Los investigadores de seguridad informática de la firma Radware han descubierto un nuevo método de robo de datos a través de Google Chrome y Facebook. En concreto, se trata de un troyano que recopila información de inicio de sesión del navegador y todo parece indicar que también busca las credenciales de Facebook de los usuarios.
El nombre de este troyano es Stresspaint, y ha sido hallado dentro de una app gratuita de Windows llamada Relieve Stress Paint, que se distribuye a través del sitio aol.net. Parece tratarse de una app de dibujos legítima, sin embargo, cuando los usuarios comienzan a usarla también ejecuta archivos en segundo plano. En concreto, la app ejecuta dos ficheros:
- Temp \\ DX.exe, que consiste en el módulo principal de Stresspaint.
- Temp \\ updata.dll, que posiblemente es utilizado para el robo de cookies de navegación y las credenciales de Facebook.

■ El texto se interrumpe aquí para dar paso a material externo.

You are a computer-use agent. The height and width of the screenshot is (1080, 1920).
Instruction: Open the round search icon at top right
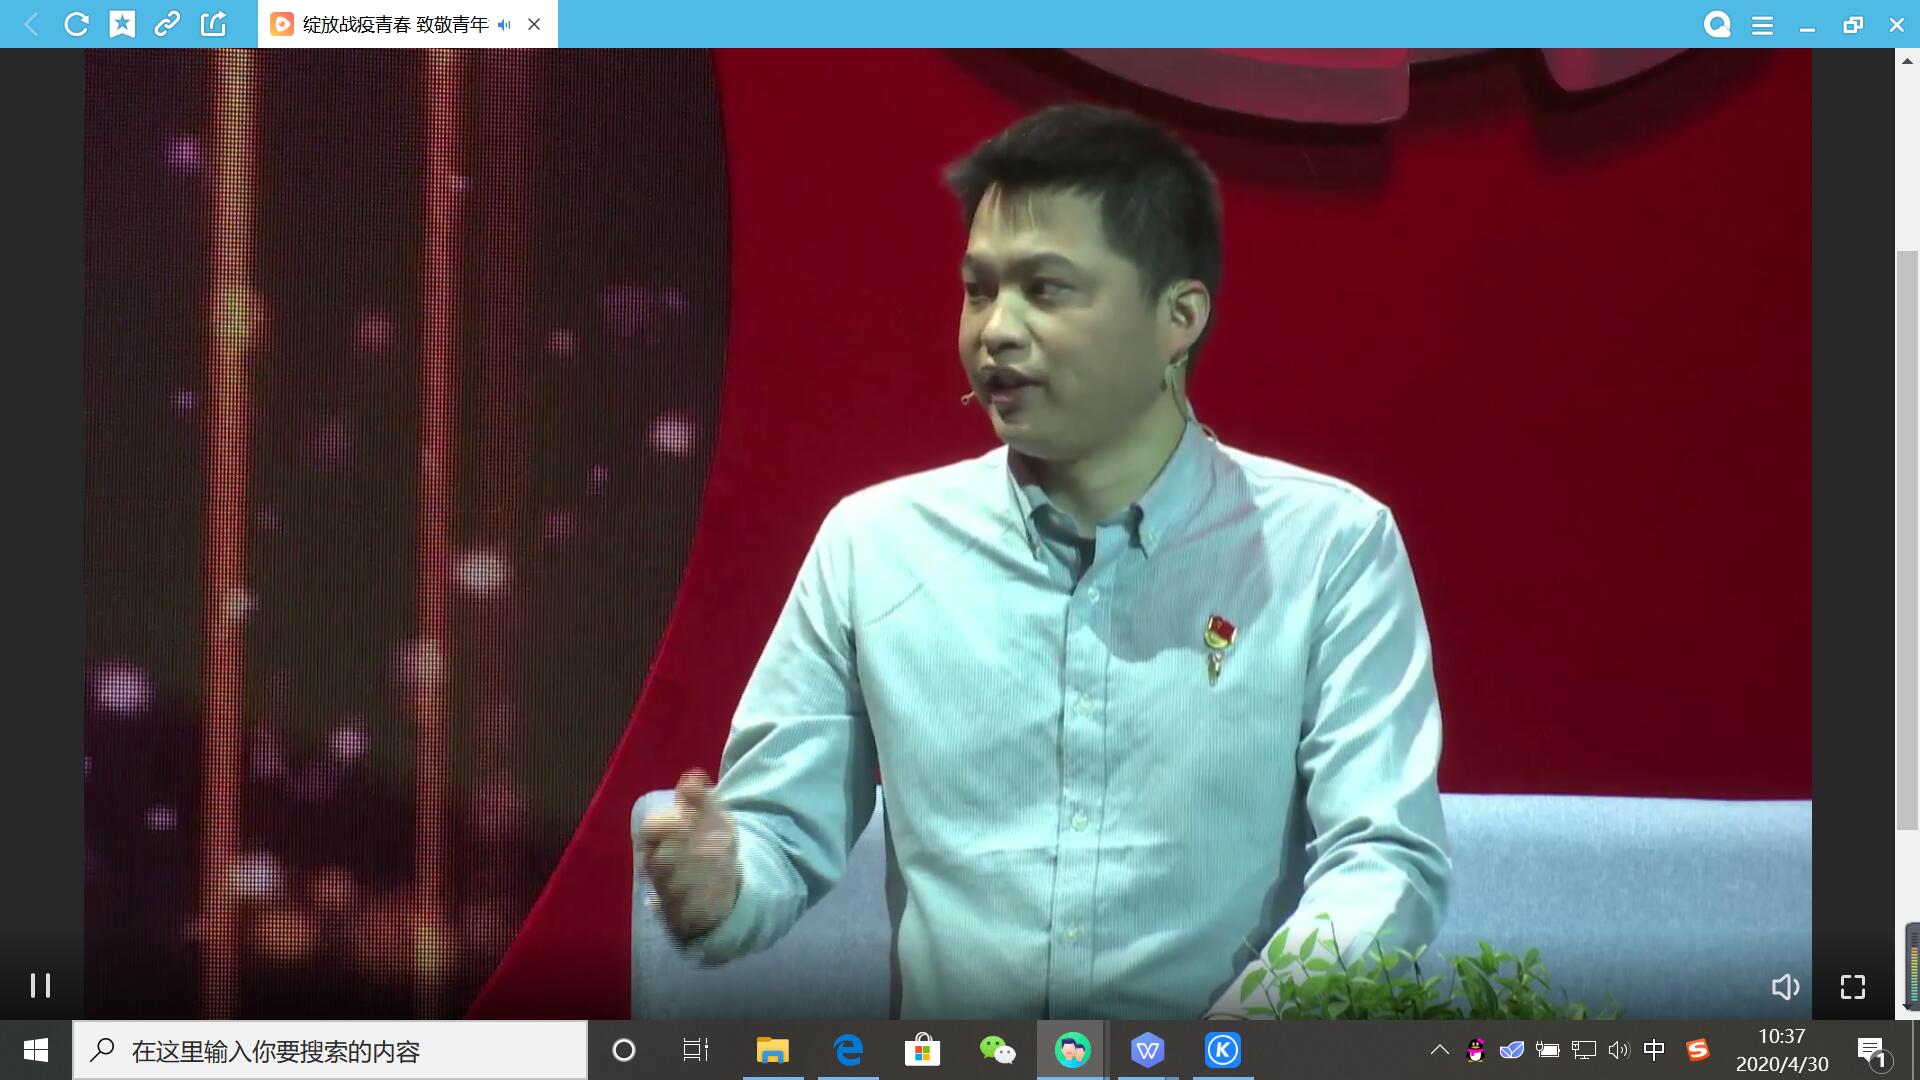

Posteriormente, el malware crea una clave de registro de Windows para hacerse con la persistencia de arranque y ejecutar el archivo DX.exe con cada arranque de la PC. Asimismo, crea otra clave de registro que contiene el GUID de cada usuario infectado a través de una clave de 5 letras y números aleatorios.
Luego, Stresspaint hace copias de las bases de datos de las cookies y la información de inicio de sesión de Chrome, que almacena en un par de ubicaciones dentro del equipo. Así, el troyano realiza copias de estos archivos para luego ejecutar todas las operaciones necesarias con el fin de sustraer las claves de inicio de sesión y las cookies del navegador de los usuarios, Finalmente, el malware cifra estos datos y los sube a un panel de control en idioma chino.
Los investigadores afirman que, de momento, Stresspaint ha logrado afectar a más de 35,000 usuarios, la mayoría de ellos residentes de Vietnam, Pakistán y Rusia. Por su parte, la app de dibujos que esconde el troyano comenzó a distribuirlo hace apenas unos días, pese a que está operativa desde principios de abril.